Nachdem Projektleiter Dennis Längert von der Ev. Jugend in Essen als Partner seitens der Jugendverbände, zusammen mit seinem Team die Kinder in Klein-Gruppen aufgeteilt hatte, ging es für die neun- bis zehnjährigen Schüler an zwei Tagen auf Entdeckungsreise. Jede Gruppe erhielt einen Fotoapparat, mit dem sie Aufnahmen von Orten, die ihnen Angst machen, oder die sie einfach nur hässlich finden, festzuhalten. „Wir möchten gerne erfahren, wie Kinder im Stadtbezirk I ihre Umgebung wahrnehmen“ erklärt Dennis Längert. Auch Nikola Ruhnow, Bezirksschulsozialarbeiterin im Projekt 2.0 der Stadt Essen, war gerne mit den Kindern unterwegs. Deutlich konnte sie merken, dass Kinder Orte spannend finden, die Erwachsene eher als negativ, aber notwendig empfanden, wie z. B. die Autobahnbrücke über die A 52.
Mit Spannung wurden nun im großen Saal im Haus der Ev. Kirche die Ergebnisse präsentiert. Zahlreiche Schüler, Eltern, Lehrer, sowie drei Vertreterinnen aus Politik bekamen einen sehr guten Eindruck, was die Kinder störte. „Ich fand den Müll doof, der überall herum lag“ sagte ein Mädchen und dunkle Ecken sind für alle beängstigend. An Stellwänden waren über 200 Fotos, die die Kinder gemacht hatten, angeheftet. Auffallend oft hatten die Kinder frei herumstehenden Müll fotografiert und dies als besonders negativ empfunden. „Wo bin ich denn hier gelandet“ dachte eine weitere Schülerin, als sie neben einem Altglascontainer eine wahre Müllkippe entdeckte und fotografierte. Durchschnittlich 7 Kilometer legte jede Gruppe zurück und entdeckte dabei ihren Stadtteil so, wie sie ihn noch nicht kannten. Der Spielplatz am Twingenbergplatz wurde genauestens von den Schülern inspiziert, mit dem Ergebnis, dass der Fußballbereich o. k. sei, aber der Spielplatz zu dunkel und teilweise vermüllt sei. „Ich habe heute viel von euch erfahren und danke euch dafür“ erwähnte Reinhild Witte, als Mitglied der SPD-Bezirksvertretung und viele Jahre als Kinder- und Jugendbeauftragte, insbesondere zuständig für Spielplätze, „ich werde eure Sorgen und Anregungen gerne ins Rathaus „tragen“. Auch Marion Buschkönig von den Grünen, die 2. Stellvertretende Bezirksbürgermeisterin, lobte das Engagement der Kinder, einmal genau hinzuschauen, was zur Verbesserung des Umfeldes beitragen könnte.
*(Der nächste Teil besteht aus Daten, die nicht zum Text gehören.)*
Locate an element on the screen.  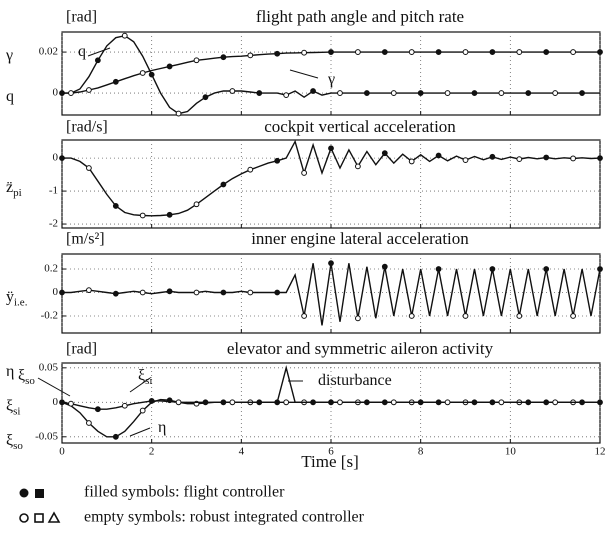
y-axis-label-sub: so is located at coordinates (18, 445).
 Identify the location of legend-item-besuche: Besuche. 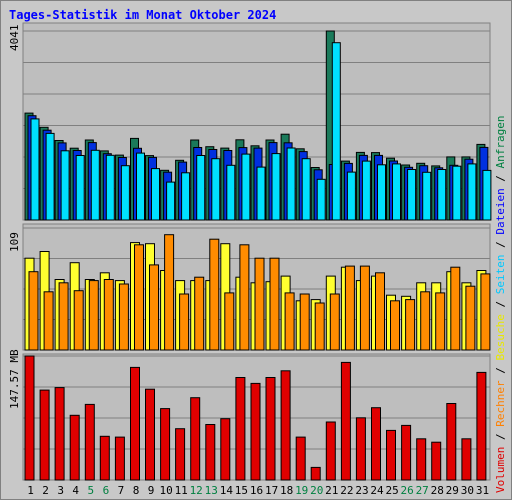
(500, 337).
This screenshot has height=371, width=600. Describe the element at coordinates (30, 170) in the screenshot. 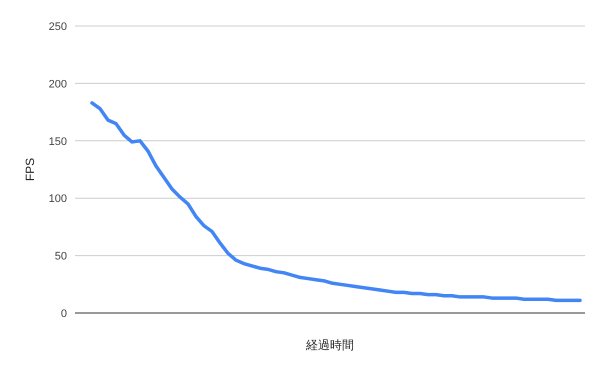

Festgehalten wurden auch positive Eindrücke, wie die Entdeckung des Sportjugendhauses an der Moltkestraße, wo jeweils der Ausklang des Projekttages stattfand. „Es freut mich sehr, dass wir den Kindern auch schöne Orte zeigen konnten, an dem sie sich aufhalten können, die sie zuvor noch nicht kannten“ so Dennis Längert „eine Aktion, aus der sowohl die Kinder als auch die Erwachsenen jede Menge mitnehmen konnten".